Human methanogen diversity and incidence in healthy and diseased colonic groups using mcrA gene analysis

Abstract

Background: The incidence and diversity of human methanogens are insufficiently characterised in the gastrointestinal tract of both health and disease. A PCR and clone library methodology targeting the mcrA gene was adopted to facilitate the two-fold aim of surveying the relative incidence of methanogens in health and disease groups and also to provide an overview of methanogen diversity in the human gastrointestinal tract.

Results: DNA faecal extracts (207 in total) from a group of healthy controls and five gastrointestinal disease groups were investigated. Colorectal cancer, polypectomised, irritable bowel syndrome and the control group had largely equivalent numbers of individuals positive for methanogens (range 45-50%). Methanogen incidence in the inflammatory bowel disease groups was reduced, 24% for ulcerative colitis and 30% for Crohn's disease. Four unique mcrA gene restriction fragment length polymorphism profiles were identified and bioinformatic analyses revealed that the majority of all sequences (94%) retrieved from libraries were 100% identical to Methanobrevibacter smithii mcrA gene. In addition, mcrA gene sequences most closely related to Methanobrevibacter oralis and members of the order Methanosarcinales were also recovered.
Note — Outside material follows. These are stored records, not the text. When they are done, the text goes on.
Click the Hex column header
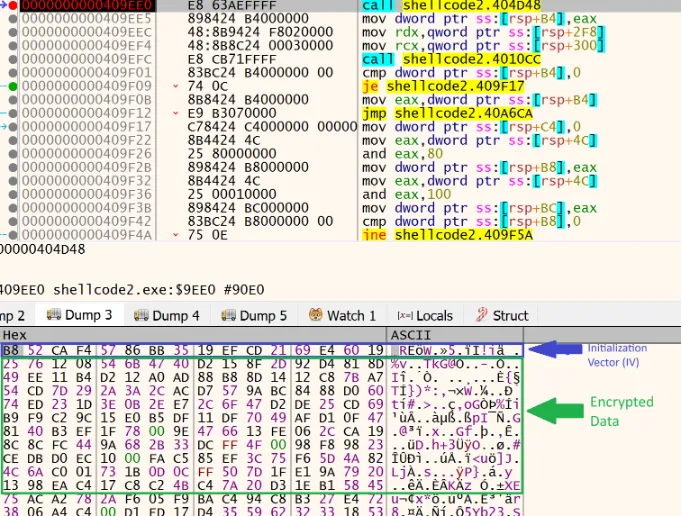 [15, 335]
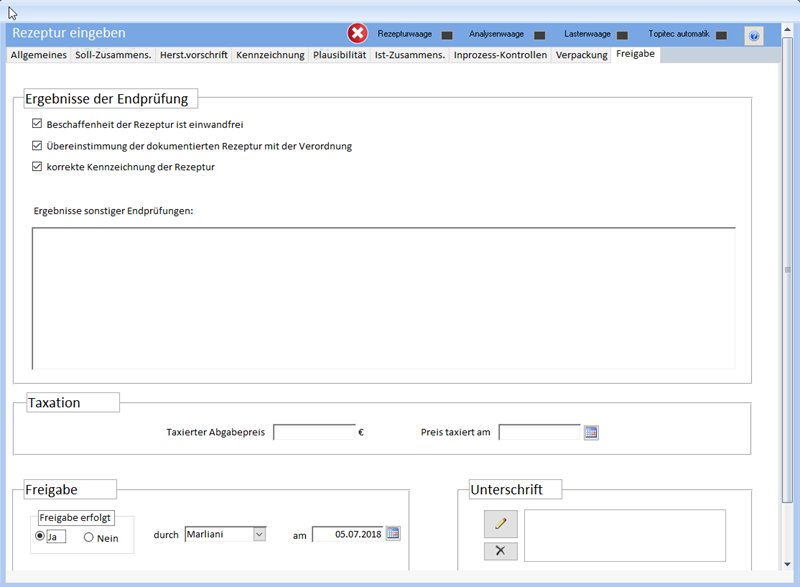Select the Nein radio button
Image resolution: width=800 pixels, height=587 pixels.
pos(89,538)
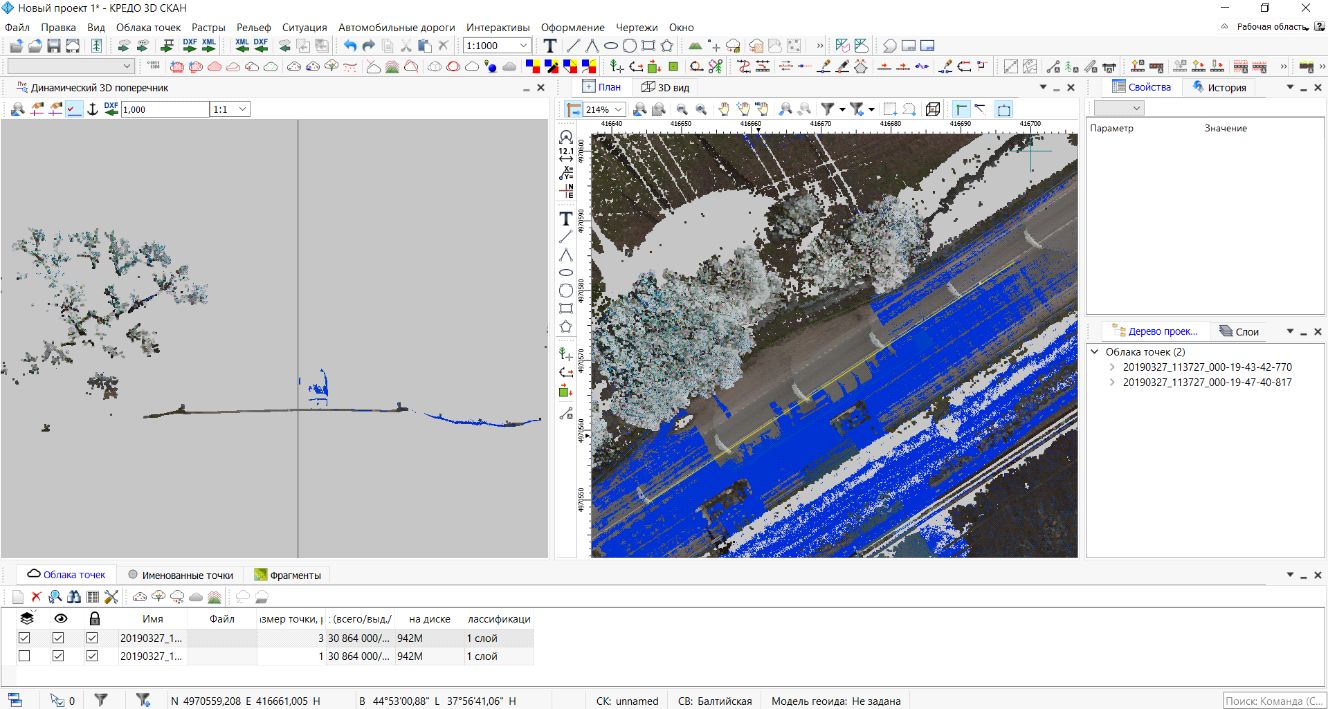Click the red X delete icon in point clouds toolbar

pyautogui.click(x=36, y=597)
Conclusion: The mcrA gene serves as a useful biomarker for methanogen detection in the human gut and the varying trends of methanogen incidence in the human gut could serve as important indicators of intestinal function. Although Methanobrevibacter smithii is the dominant methanogen in both the distal colon of individuals in health and disease, the diversity of methanogens is greater than previously reported. In conclusion, the low incidence of methanogens in Inflammatory Bowel Disease, the functionality of the methanogens and impact of methane production in addition to competitive interactions between methanogens and other microbial groups in the human gastrointestinal tract warrants further investigation.

Figure 1

RFLP analysis of mcrA gene amplicons. 4% (w/v) agarose gel showing representatives of the four unique mcrA gene RFLP types identified in this study. Lane 1: RFLP profile of mcrA gene from Mbb. smithii PS^T (RFLP profile type A), Lane 2: RFLP profile identified in RFLP analysis of IBS clone library, sequence most closely related to Mbb. oralis and represented in Figure 2 by DC IBS-4, (RFLP profile Type B), Lane 3: RFLP profile generated from Ulcerative Colitis clone library analysis, most closely related to Mbb. smithii and represented in Figure 2 by clone DC UC-14, (RFLP profile Type C), Lane 4: RFLP profile Type D generated from Ulcerative Colitis clone library analysis and represented in Figure 2 by DC UC-6, uncultured methanogen clone, M: Low Weight Molecular DNA Ladder (Promega).

Figure 2

Evolutionary relationships mcrA gene clone generated from this study to mcrA genes of cultured and uncultured methanogens. The evolutionary history was inferred using the Neighbor-Joining method [49]. The bootstrap consensus tree inferred from 500 replicates [50] is taken to represent the evolutionary history of the taxa analyzed [50]. The percentage of replicate trees in which the associated taxa clustered together in the bootstrap test (500 replicates) are shown next to the branches [50] and any value below 50% was not shown. The tree is drawn to scale, with branch lengths in the same units as those of the evolutionary distances used to infer the phylogenetic tree. The evolutionary distances were computed using the Maximum Composite Likelihood method [51] and are in the units of the number of base substitutions per site. Codon positions included were 1^st, 2^nd, 3^rd and noncoding. All positions containing gaps and missing data were eliminated from the dataset (Complete deletion option). There were a total of 348 positions in the final dataset. The accession numbers are included in parenthesis after each entry.